**Collected data entries**:

******

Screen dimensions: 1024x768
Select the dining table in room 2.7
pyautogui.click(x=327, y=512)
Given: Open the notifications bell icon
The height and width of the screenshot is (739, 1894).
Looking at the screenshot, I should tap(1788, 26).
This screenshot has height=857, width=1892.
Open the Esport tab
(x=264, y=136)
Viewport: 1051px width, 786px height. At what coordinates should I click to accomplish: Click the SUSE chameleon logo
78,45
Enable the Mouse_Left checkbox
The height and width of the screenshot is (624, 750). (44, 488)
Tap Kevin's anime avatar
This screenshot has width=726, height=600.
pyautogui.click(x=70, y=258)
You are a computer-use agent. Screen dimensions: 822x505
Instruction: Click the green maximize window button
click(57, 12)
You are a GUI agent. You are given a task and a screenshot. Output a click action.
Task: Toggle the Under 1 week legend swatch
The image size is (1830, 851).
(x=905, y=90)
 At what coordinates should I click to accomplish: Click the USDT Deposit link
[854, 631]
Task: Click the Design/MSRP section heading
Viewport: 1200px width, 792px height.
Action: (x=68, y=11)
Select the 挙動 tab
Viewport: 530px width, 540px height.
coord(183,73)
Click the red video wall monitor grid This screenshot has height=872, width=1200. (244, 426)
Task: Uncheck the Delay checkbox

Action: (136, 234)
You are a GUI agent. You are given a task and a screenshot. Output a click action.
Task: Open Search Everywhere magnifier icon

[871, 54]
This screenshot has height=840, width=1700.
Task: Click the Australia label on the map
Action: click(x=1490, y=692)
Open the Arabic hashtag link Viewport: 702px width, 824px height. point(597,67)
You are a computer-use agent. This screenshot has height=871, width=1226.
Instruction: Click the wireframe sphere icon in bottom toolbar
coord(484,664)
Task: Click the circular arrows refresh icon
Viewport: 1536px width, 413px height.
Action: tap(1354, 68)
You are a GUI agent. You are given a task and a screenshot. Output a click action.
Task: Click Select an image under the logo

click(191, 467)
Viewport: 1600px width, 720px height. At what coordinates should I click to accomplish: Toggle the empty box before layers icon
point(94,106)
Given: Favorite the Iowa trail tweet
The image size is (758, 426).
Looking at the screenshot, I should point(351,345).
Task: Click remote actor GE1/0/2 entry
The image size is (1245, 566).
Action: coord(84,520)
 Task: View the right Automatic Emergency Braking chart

******

**ASSIGNMENT**: From the data above, output only the lines between the line containing "Viewport: 1051px width, 786px" and the line containing "You are a computer-use agent. Screen", inclusive, exactly as written.

**WRITTEN ANSWER**:
Viewport: 1051px width, 786px height. At what coordinates should I click to accomplish: Click the SUSE chameleon logo
78,45
Enable the Mouse_Left checkbox
The height and width of the screenshot is (624, 750). (44, 488)
Tap Kevin's anime avatar
This screenshot has width=726, height=600.
pyautogui.click(x=70, y=258)
You are a computer-use agent. Screen dimensions: 822x505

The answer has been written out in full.